Without including any images, set down the records below exactly.

☆ ☆ ☆ ☆ ☆

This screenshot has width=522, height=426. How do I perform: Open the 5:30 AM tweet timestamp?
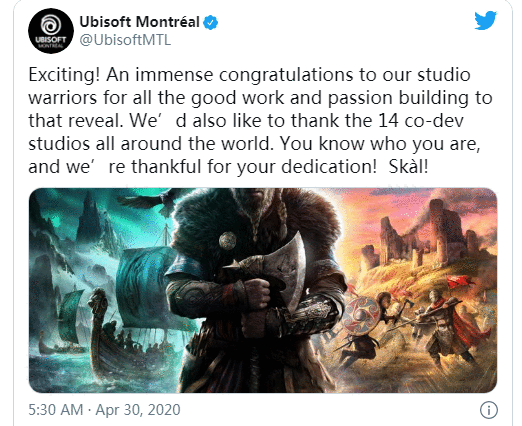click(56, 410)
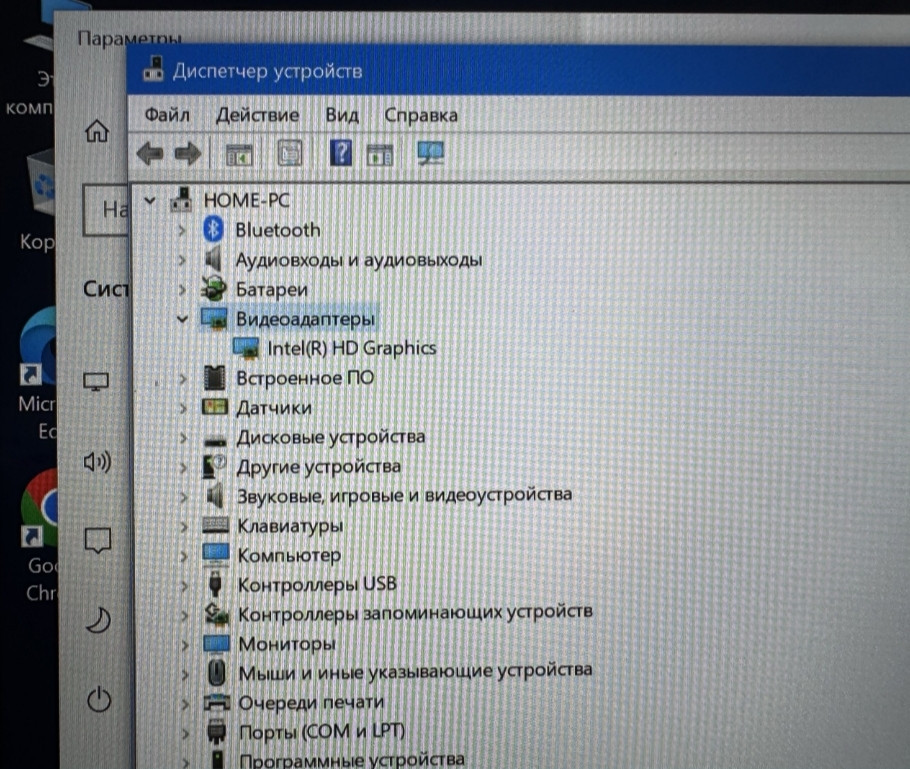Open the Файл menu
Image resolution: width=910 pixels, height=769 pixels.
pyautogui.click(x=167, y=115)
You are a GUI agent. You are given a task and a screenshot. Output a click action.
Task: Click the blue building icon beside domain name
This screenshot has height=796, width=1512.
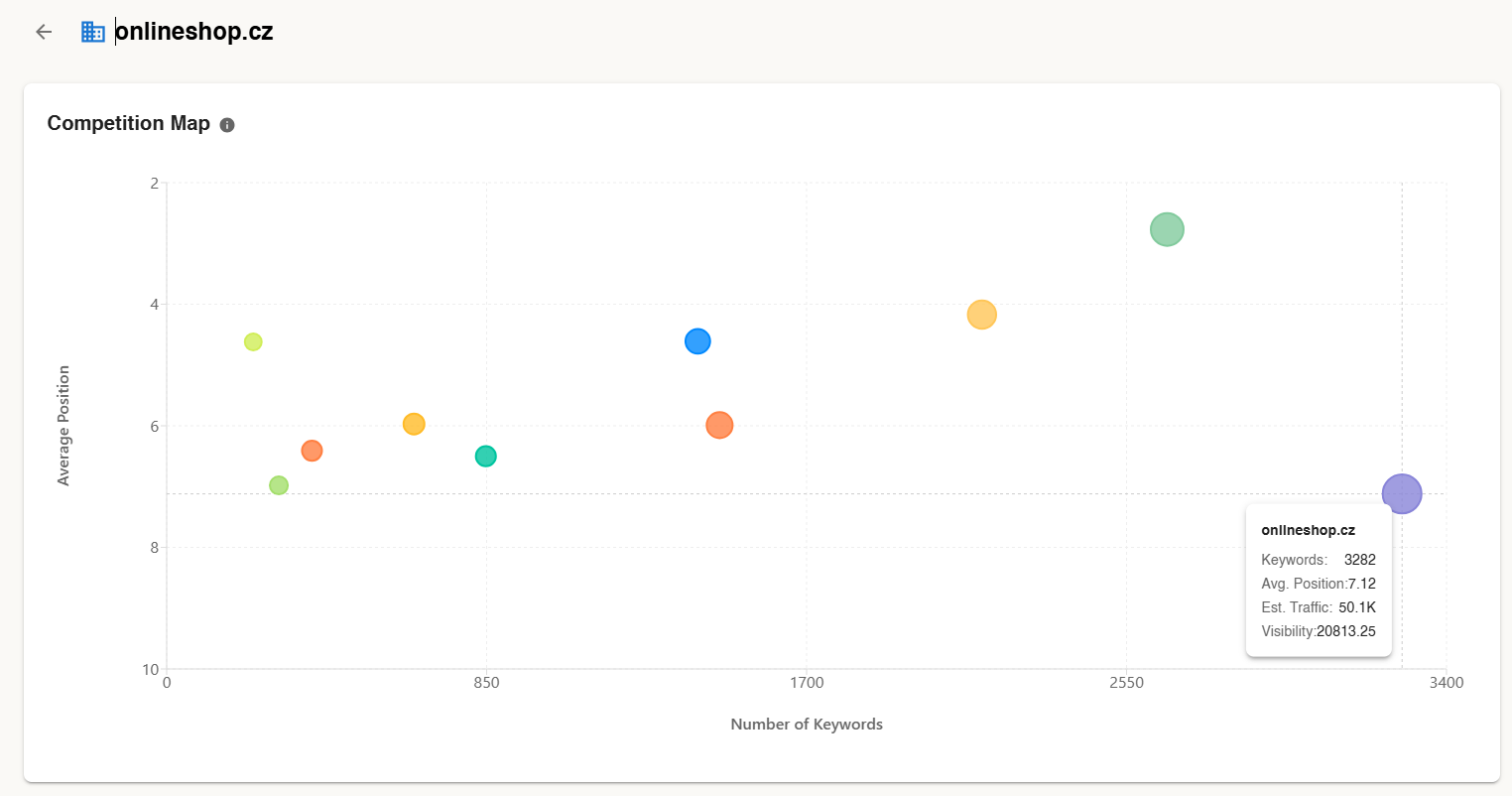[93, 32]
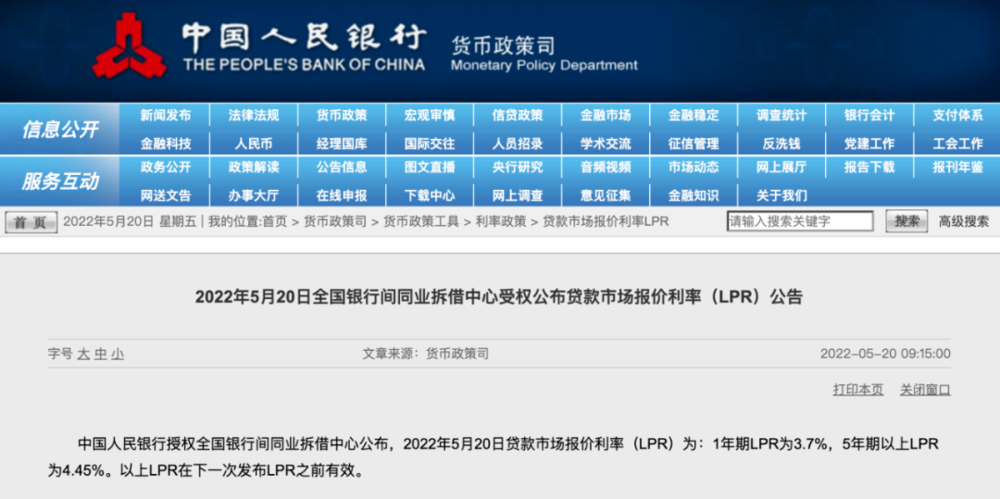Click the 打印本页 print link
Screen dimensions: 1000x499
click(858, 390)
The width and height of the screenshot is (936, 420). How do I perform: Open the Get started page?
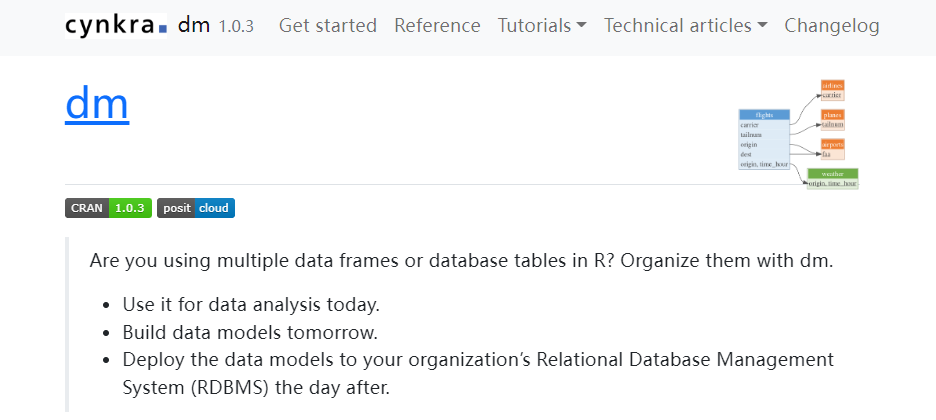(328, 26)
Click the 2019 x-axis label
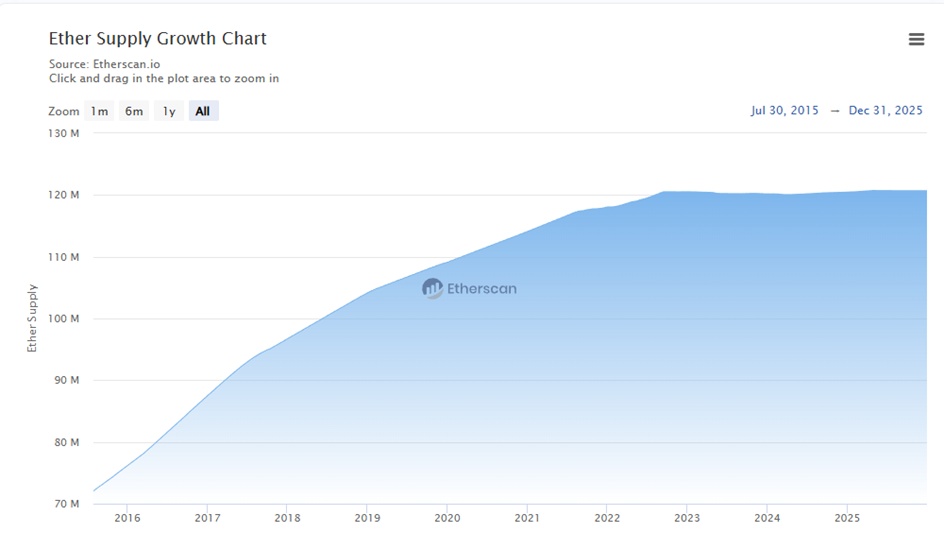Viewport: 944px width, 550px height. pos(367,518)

☆ ☆ ☆ ☆ ☆

**Reply:**
This screenshot has width=522, height=426. How do I perform: Open the 5:30 AM tweet timestamp?
click(56, 410)
Open the Файл menu
Image resolution: width=910 pixels, height=769 pixels.
pyautogui.click(x=167, y=115)
You are a GUI agent. You are given a task and a screenshot. Output a click action.
Task: Click the blue building icon beside domain name
This screenshot has height=796, width=1512.
[93, 32]
Click the 打印本页 print link
Screen dimensions: 1000x499
click(858, 390)
The width and height of the screenshot is (936, 420). How do I perform: Open the Get started page?
(328, 26)
Click the 2019 x-axis label
Viewport: 944px width, 550px height. pos(367,518)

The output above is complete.